Levies on Iron & Steel
SDF levy
 This was a levy started for funding modernisation, expansion and development of
steel sector. The Fund, inter-alia, supports :
1. Capital expenditure for modernisation, rehabilitation, diversification, renewal
& replacement of Integrated Steel Plants.
2. Research & Development
3. Rebates to SSI Corporations
4. Expenditure on ERU of JPC
 The SDF levy was abolished on 21.4.94
 Cabinet decided that corpus could be recycled for loans to Main Producers
 Interest on loans to Main Producers is set aside for promotion of R&D on steel etc.
 An Empowered Committee has been set up to guide the R&D effort in this sector.
 EGEAF – Was a levy started for reimbursing the price differential cost of inputs used
for engineering exporters. Fund was discontinued on 19.2.96.

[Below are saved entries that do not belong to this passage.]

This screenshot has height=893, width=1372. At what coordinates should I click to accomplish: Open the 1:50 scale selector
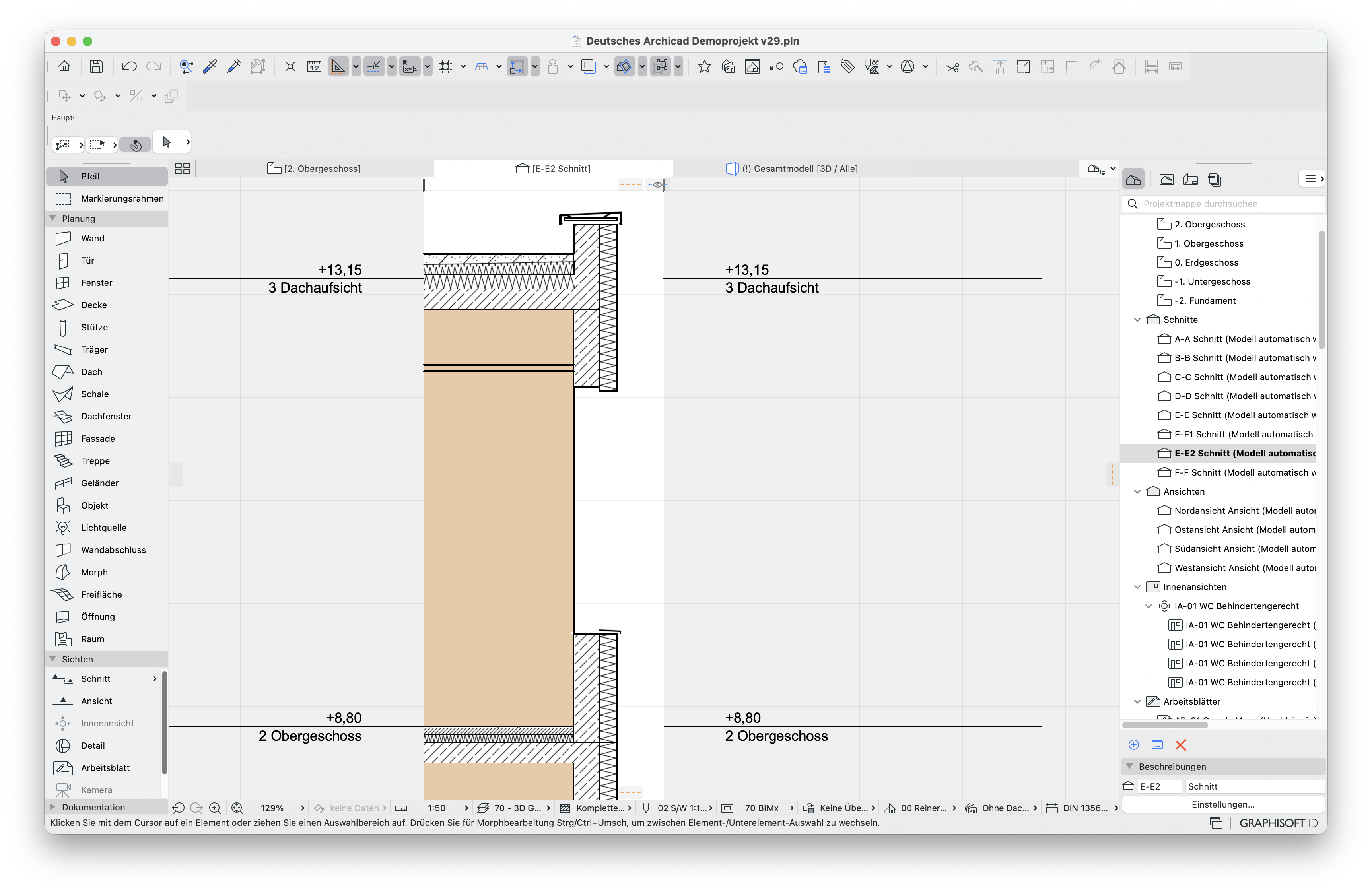pos(447,808)

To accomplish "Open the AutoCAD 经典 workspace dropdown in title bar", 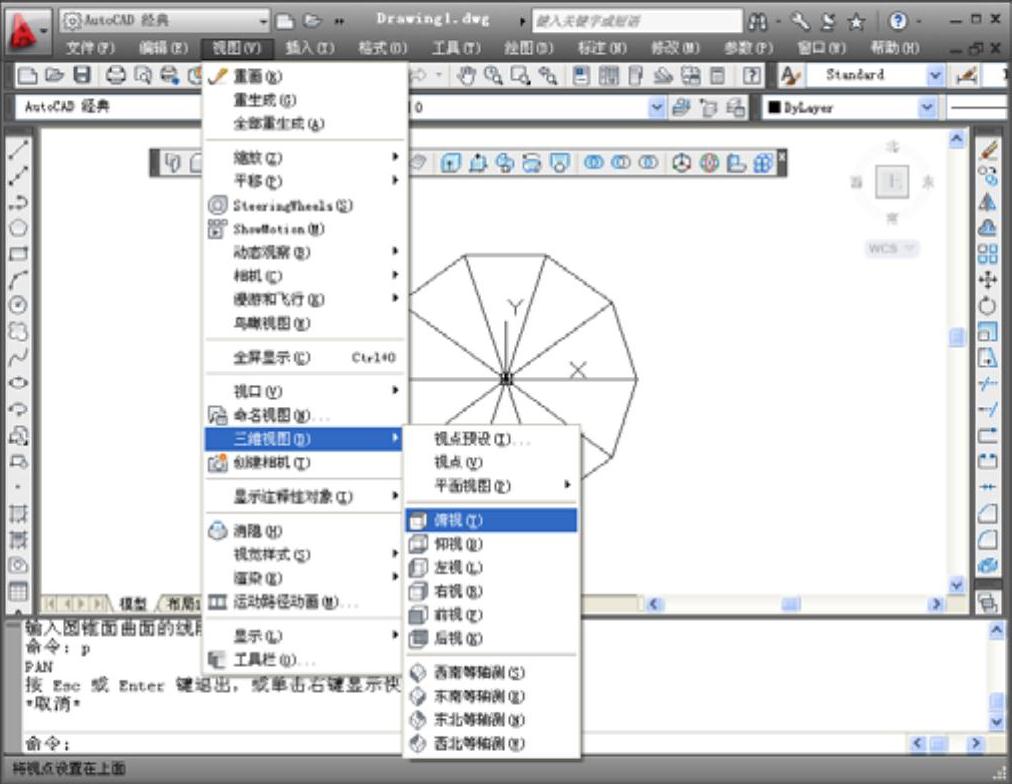I will [263, 21].
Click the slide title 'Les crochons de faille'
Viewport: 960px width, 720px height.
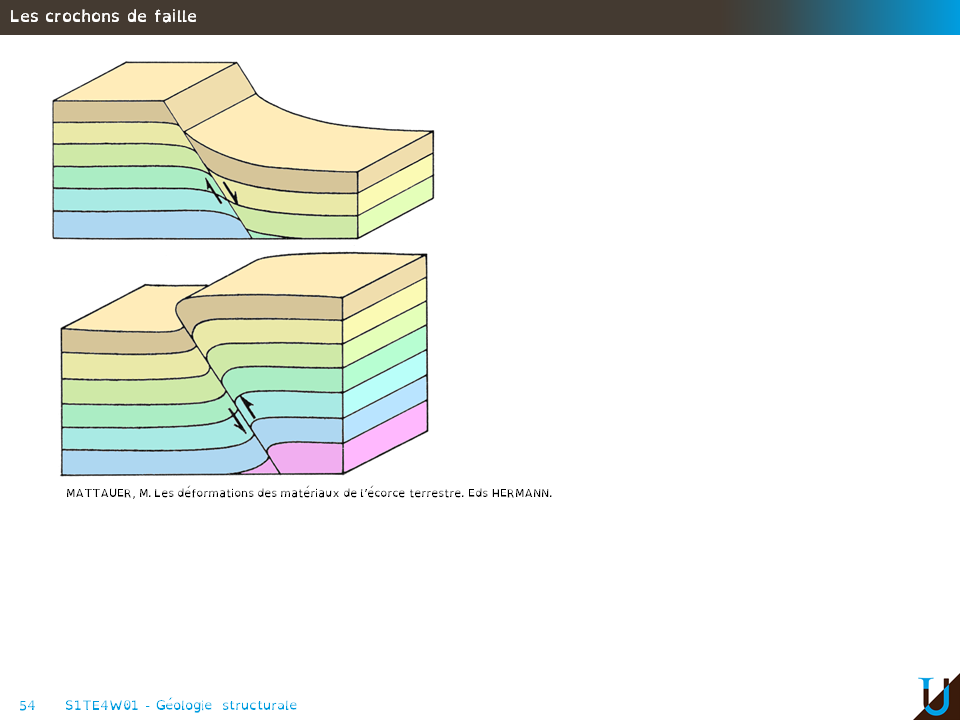click(103, 16)
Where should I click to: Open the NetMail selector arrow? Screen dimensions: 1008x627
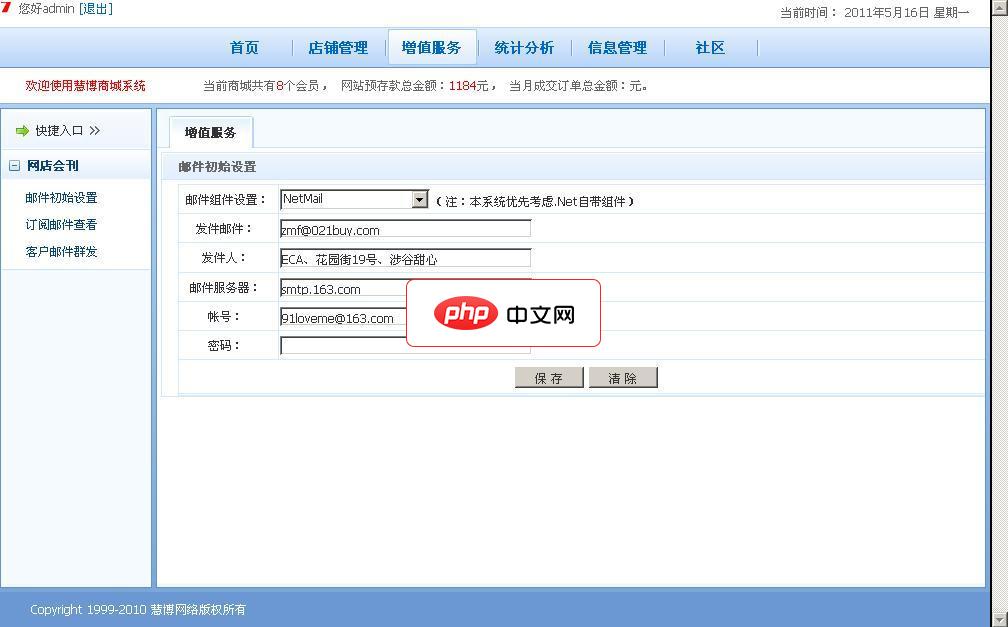coord(421,199)
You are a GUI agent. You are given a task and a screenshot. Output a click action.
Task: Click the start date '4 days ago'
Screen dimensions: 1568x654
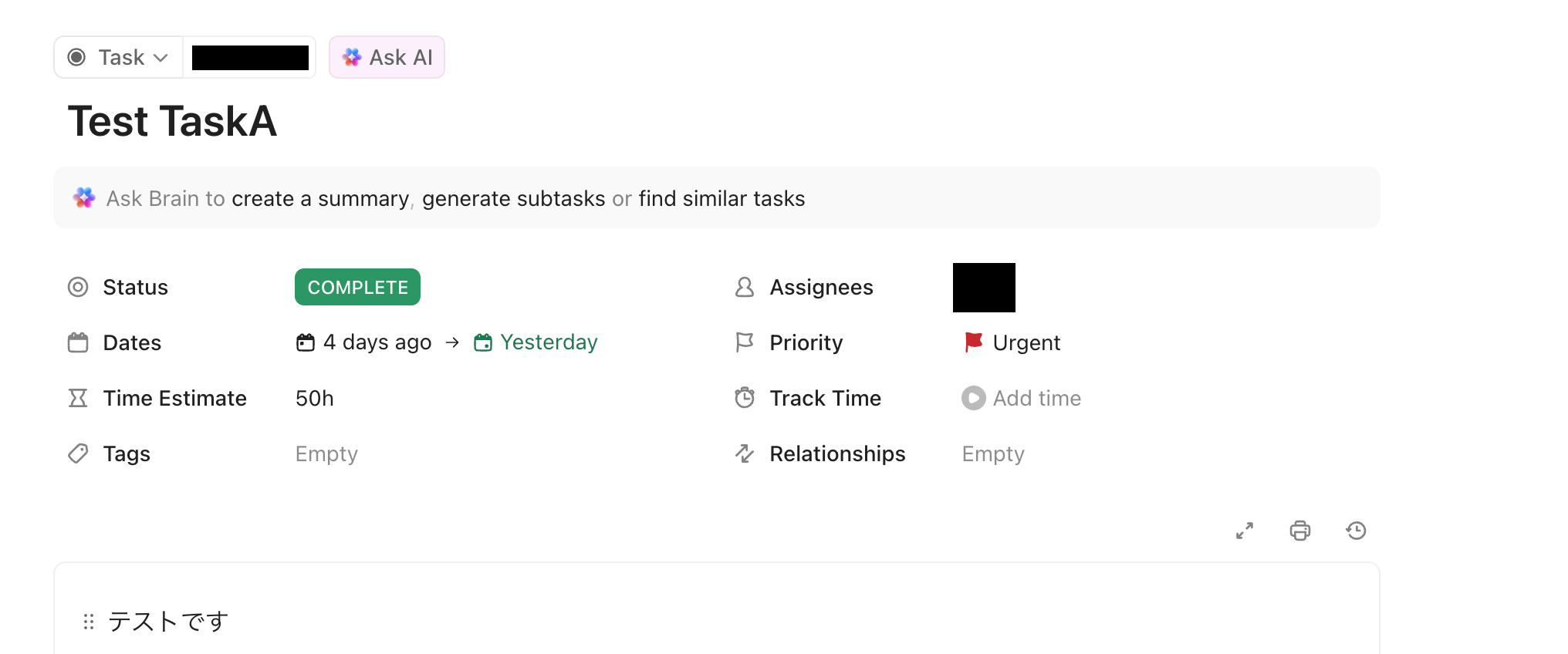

Opportunities for growth of Iron and Steel in Private Sector
The New Industrial Policy Regime
The New Industrial policy opened up the Indian iron and steel industry for
private investment by (a) removing it from the list of industries reserved for public sector and
(b) exempting it from compulsory licensing. Imports of foreign technology as well as foreign
direct investment are now freely permitted up to certain limits under an automatic route.
Ministry of Steel plays the role of a facilitator, providing broad directions and assistance to
new and existing steel plants, in the liberalized scenario.

The Growth Profile
(i) Steel : The liberalization of industrial policy and other initiatives taken by the Government
have given a definite impetus for entry, participation and growth of the private sector in the
steel industry. While the existing units are being modernized/expanded, a large number of
new steel plants have also come up in different parts of the country based on modern, cost
effective, state of-the-art technologies. In the last few years, the rapid and stable growth of
the demand side has also prompted domestic entrepreneurs to set up fresh greenfield projects
in different states of the country.

Crude steel capacity was 126.33 mt in 2016-17 (prov.), up by 3.6% over 2015-16 and India,
which emerged as the 3rd largest producer of crude steel in the world in 2016 as per
provisional ranking released by the World Steel Association, has to its credit, the capability to
produce a variety of grades and that too, of international quality standards. The country is
expected to become the 2nd largest producer of crude steel in the world soon.
(ii) Pig Iron: India is also an important producer of pig iron. Post-liberalization, with setting
up several units in the private sector, not only imports have drastically reduced but also India
has turned out to be a net exporter of pig iron. The private sector accounted for 92% of total
production for sale of pig iron in the country in 2016-17 (prov.). The production for sale of
pig iron has increased from 1.6 mt in 1991-92 to 9.39 mt in 2016-17 (prov.).

(iii) Sponge Iron: India, world’s 2nd largest producer of sponge iron (2016, prov.), has a host
of coal based units located in the mineral-rich states of the country. Over the years, the coal
based route has emerged as a key contributor and accounted for 79% of total sponge iron
production in the country. Capacity in sponge iron making too has increased over the years
and stood at around 43 mt (2015-16).